═══ Data listing

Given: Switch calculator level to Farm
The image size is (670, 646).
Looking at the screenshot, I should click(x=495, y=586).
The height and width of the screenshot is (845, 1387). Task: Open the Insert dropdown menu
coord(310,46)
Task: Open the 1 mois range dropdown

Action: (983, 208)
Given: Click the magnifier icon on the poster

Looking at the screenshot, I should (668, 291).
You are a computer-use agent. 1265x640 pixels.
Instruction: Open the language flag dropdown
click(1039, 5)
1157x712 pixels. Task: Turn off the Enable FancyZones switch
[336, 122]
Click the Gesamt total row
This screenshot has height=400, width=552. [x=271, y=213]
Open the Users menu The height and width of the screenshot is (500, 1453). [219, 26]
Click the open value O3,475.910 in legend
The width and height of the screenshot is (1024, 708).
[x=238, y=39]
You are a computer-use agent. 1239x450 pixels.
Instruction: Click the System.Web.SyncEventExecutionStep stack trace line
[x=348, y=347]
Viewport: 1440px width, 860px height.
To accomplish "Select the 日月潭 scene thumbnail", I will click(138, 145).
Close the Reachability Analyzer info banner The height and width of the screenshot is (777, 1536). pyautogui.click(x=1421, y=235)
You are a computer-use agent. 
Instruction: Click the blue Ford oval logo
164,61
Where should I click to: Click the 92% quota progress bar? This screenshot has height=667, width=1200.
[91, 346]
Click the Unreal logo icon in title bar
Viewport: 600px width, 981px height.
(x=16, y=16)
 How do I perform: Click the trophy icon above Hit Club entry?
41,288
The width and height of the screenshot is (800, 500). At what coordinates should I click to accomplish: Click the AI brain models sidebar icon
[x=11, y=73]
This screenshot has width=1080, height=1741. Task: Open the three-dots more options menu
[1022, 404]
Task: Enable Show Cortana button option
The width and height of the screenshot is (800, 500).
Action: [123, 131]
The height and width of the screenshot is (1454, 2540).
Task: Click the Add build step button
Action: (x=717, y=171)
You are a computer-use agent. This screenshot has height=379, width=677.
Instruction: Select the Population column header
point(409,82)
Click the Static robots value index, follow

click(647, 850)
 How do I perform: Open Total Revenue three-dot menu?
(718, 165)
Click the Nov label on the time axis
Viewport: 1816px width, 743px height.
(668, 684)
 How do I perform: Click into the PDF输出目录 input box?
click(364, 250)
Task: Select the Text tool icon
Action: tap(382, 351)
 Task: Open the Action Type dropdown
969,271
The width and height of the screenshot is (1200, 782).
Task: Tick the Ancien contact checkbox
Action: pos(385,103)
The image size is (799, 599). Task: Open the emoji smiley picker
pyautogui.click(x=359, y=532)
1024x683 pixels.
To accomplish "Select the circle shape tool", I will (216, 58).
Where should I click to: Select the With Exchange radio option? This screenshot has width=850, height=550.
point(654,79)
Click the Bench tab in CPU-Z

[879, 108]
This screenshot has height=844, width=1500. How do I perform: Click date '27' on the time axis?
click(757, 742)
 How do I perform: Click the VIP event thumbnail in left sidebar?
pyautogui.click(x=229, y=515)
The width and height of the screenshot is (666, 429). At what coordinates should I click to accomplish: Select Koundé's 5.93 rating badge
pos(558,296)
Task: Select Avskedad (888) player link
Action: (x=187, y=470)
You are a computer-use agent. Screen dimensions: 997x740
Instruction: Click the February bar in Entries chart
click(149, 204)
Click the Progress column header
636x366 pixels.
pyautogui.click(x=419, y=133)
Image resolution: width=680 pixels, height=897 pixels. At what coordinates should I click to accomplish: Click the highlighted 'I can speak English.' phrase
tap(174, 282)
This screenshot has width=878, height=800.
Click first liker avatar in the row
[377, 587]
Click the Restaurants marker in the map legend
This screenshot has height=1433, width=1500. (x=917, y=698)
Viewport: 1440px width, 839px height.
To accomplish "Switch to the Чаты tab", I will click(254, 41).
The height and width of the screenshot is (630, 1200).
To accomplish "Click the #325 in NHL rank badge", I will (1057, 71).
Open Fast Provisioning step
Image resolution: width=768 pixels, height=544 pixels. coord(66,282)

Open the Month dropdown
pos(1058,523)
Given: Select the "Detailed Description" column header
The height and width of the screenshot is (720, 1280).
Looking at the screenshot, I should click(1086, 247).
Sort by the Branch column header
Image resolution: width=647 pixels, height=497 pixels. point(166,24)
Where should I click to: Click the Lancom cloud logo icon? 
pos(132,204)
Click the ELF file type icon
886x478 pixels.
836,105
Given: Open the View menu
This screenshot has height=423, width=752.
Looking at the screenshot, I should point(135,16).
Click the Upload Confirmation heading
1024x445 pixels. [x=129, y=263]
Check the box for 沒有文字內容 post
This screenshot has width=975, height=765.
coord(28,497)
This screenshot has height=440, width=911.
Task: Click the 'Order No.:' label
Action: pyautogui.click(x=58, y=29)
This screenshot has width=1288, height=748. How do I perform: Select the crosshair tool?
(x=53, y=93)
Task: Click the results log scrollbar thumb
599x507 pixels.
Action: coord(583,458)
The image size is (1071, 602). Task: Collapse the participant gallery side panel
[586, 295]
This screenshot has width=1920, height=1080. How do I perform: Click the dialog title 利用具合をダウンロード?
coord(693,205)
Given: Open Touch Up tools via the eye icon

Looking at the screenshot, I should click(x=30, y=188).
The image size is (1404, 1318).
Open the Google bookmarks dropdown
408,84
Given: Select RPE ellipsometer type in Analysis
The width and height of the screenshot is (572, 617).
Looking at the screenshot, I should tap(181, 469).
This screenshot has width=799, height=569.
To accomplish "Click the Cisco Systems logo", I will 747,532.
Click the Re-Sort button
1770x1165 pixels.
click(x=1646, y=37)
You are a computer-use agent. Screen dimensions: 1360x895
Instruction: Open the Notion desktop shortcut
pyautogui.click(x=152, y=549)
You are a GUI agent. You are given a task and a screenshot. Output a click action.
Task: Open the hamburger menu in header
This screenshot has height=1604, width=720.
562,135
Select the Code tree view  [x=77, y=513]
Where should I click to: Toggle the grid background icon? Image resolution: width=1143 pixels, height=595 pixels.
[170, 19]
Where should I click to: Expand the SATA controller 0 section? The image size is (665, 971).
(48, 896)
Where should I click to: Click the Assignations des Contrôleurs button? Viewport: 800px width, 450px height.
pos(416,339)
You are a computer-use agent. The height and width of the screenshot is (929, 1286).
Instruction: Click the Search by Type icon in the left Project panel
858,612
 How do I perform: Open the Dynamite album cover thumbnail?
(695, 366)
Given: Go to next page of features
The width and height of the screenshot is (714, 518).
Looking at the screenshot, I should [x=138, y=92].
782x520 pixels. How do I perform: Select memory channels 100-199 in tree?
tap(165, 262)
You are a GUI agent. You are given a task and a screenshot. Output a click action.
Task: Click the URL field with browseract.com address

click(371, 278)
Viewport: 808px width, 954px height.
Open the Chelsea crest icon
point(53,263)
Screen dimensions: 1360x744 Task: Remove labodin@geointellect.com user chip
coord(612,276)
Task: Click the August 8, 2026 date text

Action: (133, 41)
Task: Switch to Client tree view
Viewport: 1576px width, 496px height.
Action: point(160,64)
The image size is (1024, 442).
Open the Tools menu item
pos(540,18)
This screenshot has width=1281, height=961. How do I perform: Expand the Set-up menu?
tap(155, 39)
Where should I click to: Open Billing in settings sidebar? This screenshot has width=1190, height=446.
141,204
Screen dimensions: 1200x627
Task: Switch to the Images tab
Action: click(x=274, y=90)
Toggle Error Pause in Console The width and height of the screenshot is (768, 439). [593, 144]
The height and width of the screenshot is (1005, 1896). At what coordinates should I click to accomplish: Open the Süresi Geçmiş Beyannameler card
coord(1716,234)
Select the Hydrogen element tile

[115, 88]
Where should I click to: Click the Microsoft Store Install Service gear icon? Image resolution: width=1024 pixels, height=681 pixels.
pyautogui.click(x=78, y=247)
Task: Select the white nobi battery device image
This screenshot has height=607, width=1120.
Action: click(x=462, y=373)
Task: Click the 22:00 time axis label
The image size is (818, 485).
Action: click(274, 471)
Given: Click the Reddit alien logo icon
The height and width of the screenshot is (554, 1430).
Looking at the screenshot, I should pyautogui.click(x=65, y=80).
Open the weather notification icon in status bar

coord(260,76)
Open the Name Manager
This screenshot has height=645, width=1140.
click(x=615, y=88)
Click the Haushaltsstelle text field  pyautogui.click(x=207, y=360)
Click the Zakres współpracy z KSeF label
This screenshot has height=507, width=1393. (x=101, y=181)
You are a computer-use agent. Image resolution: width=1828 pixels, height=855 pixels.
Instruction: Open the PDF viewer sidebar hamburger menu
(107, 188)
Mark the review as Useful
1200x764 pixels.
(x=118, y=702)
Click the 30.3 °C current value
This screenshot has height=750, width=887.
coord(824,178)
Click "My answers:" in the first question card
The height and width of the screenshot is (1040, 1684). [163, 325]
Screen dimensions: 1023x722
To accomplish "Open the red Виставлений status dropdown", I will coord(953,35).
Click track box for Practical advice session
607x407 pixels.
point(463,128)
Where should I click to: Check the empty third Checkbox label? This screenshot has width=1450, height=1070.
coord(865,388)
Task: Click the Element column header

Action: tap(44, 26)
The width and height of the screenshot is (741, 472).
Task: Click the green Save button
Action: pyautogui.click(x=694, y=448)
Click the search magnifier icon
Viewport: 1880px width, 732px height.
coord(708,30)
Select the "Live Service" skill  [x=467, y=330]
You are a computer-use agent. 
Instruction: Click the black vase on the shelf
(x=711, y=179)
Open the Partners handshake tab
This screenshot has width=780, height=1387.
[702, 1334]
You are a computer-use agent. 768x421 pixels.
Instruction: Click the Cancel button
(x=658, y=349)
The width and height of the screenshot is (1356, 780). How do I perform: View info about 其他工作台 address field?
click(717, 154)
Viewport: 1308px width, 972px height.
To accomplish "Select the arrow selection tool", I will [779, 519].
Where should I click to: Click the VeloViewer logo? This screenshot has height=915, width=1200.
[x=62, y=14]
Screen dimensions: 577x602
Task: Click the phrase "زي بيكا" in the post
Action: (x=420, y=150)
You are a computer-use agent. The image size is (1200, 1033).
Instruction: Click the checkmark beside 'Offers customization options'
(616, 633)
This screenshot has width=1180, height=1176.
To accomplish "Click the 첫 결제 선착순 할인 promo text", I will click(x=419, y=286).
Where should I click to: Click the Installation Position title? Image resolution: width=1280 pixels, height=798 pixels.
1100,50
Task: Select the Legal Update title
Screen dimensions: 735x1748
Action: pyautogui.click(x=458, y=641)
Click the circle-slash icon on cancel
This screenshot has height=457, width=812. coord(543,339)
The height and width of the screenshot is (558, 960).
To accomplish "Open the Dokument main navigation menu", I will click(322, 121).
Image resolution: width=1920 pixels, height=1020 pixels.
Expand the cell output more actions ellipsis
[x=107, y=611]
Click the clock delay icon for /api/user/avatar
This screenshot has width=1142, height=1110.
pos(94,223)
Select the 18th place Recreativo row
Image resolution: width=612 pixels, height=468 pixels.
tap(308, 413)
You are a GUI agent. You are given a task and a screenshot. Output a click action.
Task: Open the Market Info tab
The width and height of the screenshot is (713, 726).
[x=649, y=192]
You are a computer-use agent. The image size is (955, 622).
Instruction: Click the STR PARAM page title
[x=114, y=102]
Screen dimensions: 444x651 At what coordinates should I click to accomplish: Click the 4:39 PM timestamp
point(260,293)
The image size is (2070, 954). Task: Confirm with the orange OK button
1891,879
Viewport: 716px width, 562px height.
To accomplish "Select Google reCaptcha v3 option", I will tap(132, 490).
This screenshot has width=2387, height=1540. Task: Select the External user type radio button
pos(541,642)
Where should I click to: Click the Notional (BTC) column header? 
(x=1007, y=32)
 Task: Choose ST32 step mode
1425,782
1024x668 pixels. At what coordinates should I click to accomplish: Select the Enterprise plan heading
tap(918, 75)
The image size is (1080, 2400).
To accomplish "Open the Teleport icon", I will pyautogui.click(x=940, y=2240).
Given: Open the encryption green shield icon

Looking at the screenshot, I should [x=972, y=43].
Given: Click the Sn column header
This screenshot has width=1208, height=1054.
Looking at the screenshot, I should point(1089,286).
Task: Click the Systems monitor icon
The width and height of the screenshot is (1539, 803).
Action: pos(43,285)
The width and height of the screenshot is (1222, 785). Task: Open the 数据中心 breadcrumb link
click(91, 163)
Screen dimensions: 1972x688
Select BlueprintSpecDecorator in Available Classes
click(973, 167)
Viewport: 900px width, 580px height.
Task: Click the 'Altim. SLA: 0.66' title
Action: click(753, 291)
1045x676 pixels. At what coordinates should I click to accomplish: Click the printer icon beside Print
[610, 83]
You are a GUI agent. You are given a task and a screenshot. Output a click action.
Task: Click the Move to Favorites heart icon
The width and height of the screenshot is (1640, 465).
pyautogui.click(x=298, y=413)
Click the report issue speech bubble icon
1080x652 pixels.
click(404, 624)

══════

▶ **What is required**
If a line in the data contains the string "computer", copy it.

▶ **Written reply**
You are a computer-use agent. 1265x640 pixels.
You are a computer-use agent. 1239x450 pixels.
You are a computer-use agent. 
You are a computer-use agent. This screenshot has height=379, width=677.
You are a computer-use agent. Screen dimensions: 997x740
You are a computer-use agent. Screen dimensions: 1360x895
You are a computer-use agent. The height and width of the screenshot is (929, 1286).
You are a computer-use agent. Image resolution: width=1828 pixels, height=855 pixels.
You are a computer-use agent. 
You are a computer-use agent. 768x421 pixels.
You are a computer-use agent. The image size is (1200, 1033).
You are a computer-use agent. The image size is (955, 622).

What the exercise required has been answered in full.